|
|
|
Au matin du lundi 17
rabî II, deux jours après la victoire, le sultan fit rechercher
les templiers et les hospitaliers qui étaient prisonniers, et dit :
"Je purifierai la terre de ces deux races impures." Il promit
donc cinquante dinars à toute personne qui lui en amènerait
un ; aussitôt l'armée en amena des centaines. Il ordonna
de les décapiter, aimant mieux les tuer que les réduire
en esclavage. Il y avait auprès de lui toute une troupe de docteurs
et de sûfi et un certain nombre de dévots et d'ascètes :
chacun réclama l'honneur d'en tuer un, dégaina son épée
et se retroussa la manche. Le Sultan était assis, le visage radieux,
tandis que ceux des Infidèles étaient sombres ; les
troupes se tenaient en rang, les émirs tout droits en double file.
Il y en eut qui fendirent et coupèrent net : ils en furent
loués ; d'autres se récusèrent ou manquèrent
leur coup ; on les excusa ; d'autres firent rire d'eux-mêmes
et on dut les remplacer.
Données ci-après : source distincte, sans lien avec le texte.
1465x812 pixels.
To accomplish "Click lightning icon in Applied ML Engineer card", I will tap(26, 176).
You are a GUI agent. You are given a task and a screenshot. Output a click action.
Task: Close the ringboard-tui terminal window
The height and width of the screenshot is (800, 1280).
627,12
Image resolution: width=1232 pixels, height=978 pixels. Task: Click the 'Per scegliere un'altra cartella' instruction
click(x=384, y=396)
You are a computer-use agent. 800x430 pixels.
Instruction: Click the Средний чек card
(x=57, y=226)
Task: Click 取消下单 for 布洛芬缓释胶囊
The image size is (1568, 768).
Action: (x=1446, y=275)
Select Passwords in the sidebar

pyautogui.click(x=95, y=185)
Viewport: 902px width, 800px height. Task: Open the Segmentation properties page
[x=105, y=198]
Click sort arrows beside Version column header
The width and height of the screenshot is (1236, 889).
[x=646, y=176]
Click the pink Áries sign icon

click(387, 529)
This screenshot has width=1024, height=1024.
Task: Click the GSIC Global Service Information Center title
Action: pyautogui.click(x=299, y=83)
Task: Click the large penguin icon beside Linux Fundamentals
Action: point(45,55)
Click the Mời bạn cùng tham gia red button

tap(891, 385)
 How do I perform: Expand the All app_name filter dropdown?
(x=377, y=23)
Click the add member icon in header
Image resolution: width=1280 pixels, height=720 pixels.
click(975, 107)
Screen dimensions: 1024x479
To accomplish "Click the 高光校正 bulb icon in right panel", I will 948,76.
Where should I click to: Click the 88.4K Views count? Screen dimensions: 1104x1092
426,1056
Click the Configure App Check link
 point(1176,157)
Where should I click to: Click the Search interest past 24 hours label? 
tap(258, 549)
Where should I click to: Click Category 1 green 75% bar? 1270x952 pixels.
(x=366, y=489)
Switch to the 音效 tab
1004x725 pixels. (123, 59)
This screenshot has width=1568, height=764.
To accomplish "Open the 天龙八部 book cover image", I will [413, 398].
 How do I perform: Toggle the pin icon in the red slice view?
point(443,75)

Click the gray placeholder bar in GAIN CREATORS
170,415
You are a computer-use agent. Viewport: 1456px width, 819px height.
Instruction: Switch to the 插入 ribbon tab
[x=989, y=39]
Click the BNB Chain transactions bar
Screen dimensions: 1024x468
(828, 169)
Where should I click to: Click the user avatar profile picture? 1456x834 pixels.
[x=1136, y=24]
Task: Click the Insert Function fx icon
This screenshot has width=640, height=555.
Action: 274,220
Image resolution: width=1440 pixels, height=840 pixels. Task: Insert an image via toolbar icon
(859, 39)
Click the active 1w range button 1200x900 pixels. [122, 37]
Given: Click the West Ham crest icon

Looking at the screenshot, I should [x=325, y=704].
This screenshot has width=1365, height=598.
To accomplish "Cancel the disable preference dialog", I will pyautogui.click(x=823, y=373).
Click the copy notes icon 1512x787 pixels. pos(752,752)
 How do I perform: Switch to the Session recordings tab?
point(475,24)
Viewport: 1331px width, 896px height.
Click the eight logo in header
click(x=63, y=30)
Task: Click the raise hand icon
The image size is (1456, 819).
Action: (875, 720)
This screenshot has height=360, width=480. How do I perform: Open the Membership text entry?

J'en ai pu voir certains qui souriaient et tuaient,
qui parlaient et agissaient : que de promesses tenues, que de mérites
acquis, que de récompenses éternelles obtenues par le sang
versé ! Que d'uvres pies assurées par une tête
coupée ! Que de lames teintes de sang après la victoire
tant rêvée, que de lances brandies contre le lion capturé,
que de blessures guéries par la blessure d'un templier ! Le
sultan, insuffla énergie aux chefs qu'il a renforcés ;
il a déployé ses drapeaux pour dissiper les malheurs, il
a terrassé l'Infidélité pour revivifier l'islam ;
il a détruit l'associationnisme pour construire le monothéisme ;
il s'est engagé entier pour dégager la communauté
des croyants et il a abattu les ennemis pour défendre les amis.
lmâd
ad-Dîn.
Extrait de F.Gabrieli, Chroniques arabes des croisades, Sindbad,1977.